Prockia oaxacana
- Conservation status: Endangered (IUCN 3.1)

Scientific classification
- Kingdom: Plantae
- Clade: Tracheophytes
- Clade: Angiosperms
- Clade: Eudicots
- Clade: Rosids
- Order: Malpighiales
- Family: Salicaceae
- Genus: Prockia
- Species: P. oaxacana
- Binomial name: Prockia oaxacana J.Jiménez Ram. & Cruz Durán

= Prockia oaxacana =

- Genus: Prockia
- Species: oaxacana
- Authority: J.Jiménez Ram. & Cruz Durán
- Conservation status: EN

Species of flowering plant

Prockia oaxacana is a species of flowering plant in the family Salicaceae.

The plant is endemic to Mexico in the states of Colima, Guerrero, Jalisco, Michoacán, Nayarit and Oaxaca. It occurs primarily within the wet tropical biome, where it grows in tropical deciduous forests, forests of Pinus and Quercus, and on limestone soil, at altitudes of 1480–2050 m.

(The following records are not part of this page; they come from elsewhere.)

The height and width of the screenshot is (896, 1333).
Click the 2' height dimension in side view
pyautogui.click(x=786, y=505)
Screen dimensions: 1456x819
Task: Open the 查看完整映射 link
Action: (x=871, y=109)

Prockia oaxacana was first described by Jaime Jiménez Ramírez and Ramiro Cruz Durán in 2008.

== Description ==
Prockia oaxacana is a shrub or small tree, reaching a height of 2–6 m. It bears resemblance to Prockia krusei but is distinguishable by its polygamo-dioecious reproductive system, exfoliating bark, stipules with marginal glands, flowers bearing petals, a unilocular ovary with parietal placentation, and comparatively smaller sepals, berries, and seeds.

== Conservation status ==
The population size of Prockia oaxacana is estimated at approximately 250 mature individuals, though future studies may reveal it to be more abundant. If additional subpopulations are discovered, the AOO could change, warranting a reassessment of its conservation status. The primary threat to this taxon arises from land use changes driven by urban expansion and associated human activities. While two ex situ collections exist, the habitat is under significant threat, highlighting the urgent need for in situ protection measures. Recommended actions include promoting sustainable production practices, providing livelihood alternatives to deforestation, implementing legal regulations, offering conservation incentives, and monitoring habitat trends to ensure the long-term survival of the species. Due to its restricted EOO and AOO, it is listed as EN by the IUCN Red List.